» 課題の指示:
博士進学についての抜粋本文を読んで、次の質問に答えてください。
1. 修士の時に製作していた作品は、どのような時代の都市構想でしたか？
2. Panasonicの執行役員によると、事業会社が先行きの見えづらいものにお金を出しづらいのはなぜですか？
3. 執行役員は、どのような場合なら説明しやすくなると述べましたか？

» 抜粋本文:
══════════

修士の時に、スマートグラスが普及した未来の都市構想の作品や自動運転が普及した時代の都市構想の作品などを製作していた。

そういうことを続けたいんですよね、とPanasonicの執行役員に相談した際に「事業会社としては、社長といえども株主に対して説明責任があるから、先行きの見えづらいものにお金をだしづらい」と言われた。同時に「しかしアカデミアはいいかもしれない」とも。

例えば東大でこういうことを研究としていて、論文などの実績もあり、うちの会社と親和性があるのでこのくらいお金を入れてみます、ということであればぐっと説明しやすくなる、とのことだった。なるほどアカデミアはそうした言い訳づくりにも使えるのだな、と思い、そういうことを検証しようとして、博士に進むことにした。

(詳細は以下のnoteにまとめてあります。)

══════════

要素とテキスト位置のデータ
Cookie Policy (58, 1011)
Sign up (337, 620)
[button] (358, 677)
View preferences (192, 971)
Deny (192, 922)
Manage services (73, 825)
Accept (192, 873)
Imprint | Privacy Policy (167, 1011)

══════════

» 回答:
1. スマートグラスが普及した未来と、自動運転が普及した時代の都市構想です。
2. 社長といえども株主に対して説明責任があるからです。
3. 東大でこういうことを研究していて、論文などの実績もあり、会社と親和性があるので、このくらいお金を入れてみるという場合です。